10 of 198 comments (clear)

  1. Visible in Ohio. by mpathetiq · · Score: 5, Interesting

    I've seen these a few times over the last years. The examples I saw weren't as brilliant as the ones in the summary (more along the lines of http://www.spaceweather.com/nlcs/gallery2007_page1.htm), but they are still very beautiful. I never realized they were a special subset of clouds.

  2. Re:While little is known about these clouds... by sumdumass · · Score: 3, Interesting

    It is? Could it be that they are cause by the same thing causing global warming and you are placing the context in the wrong area?

    Something that has simply amazed me for a long time now is Freezing Fog. Maybe understanding that could lead to a better understanding of these clouds and your conclusion of global warming.

  3. Re:Best quote ever! by OriginalArlen · · Score: 2, Interesting

    Before you get on your high horse and start saying it's just a theory, or a conspiracy by envirofascists or something, how about learning a bit about what we do know, what we don't know, and the degrees of uncertainty to each. Great. You now have what we call an "informed opinion"... and as such you recognise that you didn't actually have a clue what you were talking about when you posted that comment.

    --

    Everything I needed to know about life, I learnt from Blake's Seven
  4. These Clouds are Filamentary by pln2bz · · Score: 3, Interesting

    If you go through these pictures ...

    http://www.spaceweather.com/nlcs/gallery2007_page9.htm

    Nearly every single cloud structure is filamentary. People will surely say it's blasphemous to use the E-word, but structures like these ...

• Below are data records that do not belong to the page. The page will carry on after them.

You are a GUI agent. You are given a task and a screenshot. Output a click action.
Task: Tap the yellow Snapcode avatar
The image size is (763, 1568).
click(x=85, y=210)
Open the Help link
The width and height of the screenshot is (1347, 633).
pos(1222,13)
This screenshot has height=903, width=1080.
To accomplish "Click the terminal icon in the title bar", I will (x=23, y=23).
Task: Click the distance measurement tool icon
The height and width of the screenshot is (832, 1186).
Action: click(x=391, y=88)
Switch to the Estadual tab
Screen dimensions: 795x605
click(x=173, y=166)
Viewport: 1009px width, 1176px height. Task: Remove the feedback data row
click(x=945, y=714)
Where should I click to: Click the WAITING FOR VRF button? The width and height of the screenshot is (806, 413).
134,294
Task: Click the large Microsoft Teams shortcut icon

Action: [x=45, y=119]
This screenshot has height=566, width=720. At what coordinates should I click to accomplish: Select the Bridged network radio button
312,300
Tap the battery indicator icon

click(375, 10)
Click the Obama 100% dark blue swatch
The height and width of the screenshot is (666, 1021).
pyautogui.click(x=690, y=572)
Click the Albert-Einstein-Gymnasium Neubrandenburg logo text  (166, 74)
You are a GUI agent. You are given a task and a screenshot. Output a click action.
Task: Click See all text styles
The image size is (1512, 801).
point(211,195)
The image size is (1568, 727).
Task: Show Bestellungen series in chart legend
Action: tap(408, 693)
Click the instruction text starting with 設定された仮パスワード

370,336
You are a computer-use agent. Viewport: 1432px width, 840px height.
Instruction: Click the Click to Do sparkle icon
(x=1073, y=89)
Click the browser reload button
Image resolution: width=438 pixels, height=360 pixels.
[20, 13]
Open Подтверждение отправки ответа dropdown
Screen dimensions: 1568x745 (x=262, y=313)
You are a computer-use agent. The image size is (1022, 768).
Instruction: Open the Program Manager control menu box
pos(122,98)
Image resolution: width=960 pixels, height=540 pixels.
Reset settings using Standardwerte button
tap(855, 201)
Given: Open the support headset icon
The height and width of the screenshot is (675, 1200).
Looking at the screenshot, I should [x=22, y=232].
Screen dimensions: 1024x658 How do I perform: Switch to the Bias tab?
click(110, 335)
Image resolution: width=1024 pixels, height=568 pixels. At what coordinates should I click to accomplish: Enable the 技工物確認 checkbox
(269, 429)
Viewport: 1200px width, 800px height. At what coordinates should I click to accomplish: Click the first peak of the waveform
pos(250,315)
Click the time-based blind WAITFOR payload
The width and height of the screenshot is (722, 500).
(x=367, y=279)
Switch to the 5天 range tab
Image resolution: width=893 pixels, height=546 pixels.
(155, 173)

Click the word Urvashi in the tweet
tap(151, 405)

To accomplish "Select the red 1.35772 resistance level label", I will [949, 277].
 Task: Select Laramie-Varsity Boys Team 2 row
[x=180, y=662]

    http://www.spaceweather.com/nlcs/images2007/16jun07/Heden1.jpg

    Are what you get in the laboratory with *electrical* plasmas. It's the same structure that you get in a novelty plasma globe. These look exactly like Birkeland Currents to me. I'm not even sure that "clouds" is the proper term for these things, given their proximity to space. Even the overhead view from the article in question demonstrates filamentation.

    --
    "A man cannot begin to learn that which he thinks he already knows." --Epictetus, 1st Century A.D.
    1. Re:These Clouds are Filamentary by pln2bz · · Score: 1, Interesting

      Perhaps you'd have a different first guess after studying waves (and "clouds") and fractal geometry in the absence of a governing electric or magnetic field. You've got to avoid getting tunnel-vision when you try to figure out new things, and having a wide understanding is a good way to do it.

      Everything you've said is certainly true. But the debate over electrical space plasmas has a rich history by now. The arguments that space plasmas can become highly electrical are solid arguments that have not been tested, and which repeatedly do not make the list of interpretations for space observations even though the arguments have persisted for 10 - 20 years now. One would expect that if the thermonuclear core model for the Sun were true that we'd see the evidence trending in that direction, but an objective observer would notice in fact that the arguments for Don Scott's Electric Sun Hypothesis have, if anything, gained in strength with modern observations. There still, for instance, remains no good explanation for how the solar wind continues to accelerate even as it passes the planets without concluding that the solar wind is being accelerated by a weak electric field centered at the Sun. This is a major problem that rarely gets the attention that it deserves. Furthermore, Kristian Birkeland's terella experiments from the turn of the century have over time demonstrated an eerie ability to predict our observations of space. The Hinode spacecraft has demonstrated that X-Ray "jets" originating from the Sun are much more common than previously thought. Few astrophysicists are even aware that Birkeland's solar model predicted it. At least one of Birkeland's laboratory images is so identical to Io during eclipse that the two images, side by side, cannot possibly be discriminated by the most experienced astrophysicists out there. If it was just the noctilucent clouds, I would agree with you. But the number of correspondences is becoming quite high by now.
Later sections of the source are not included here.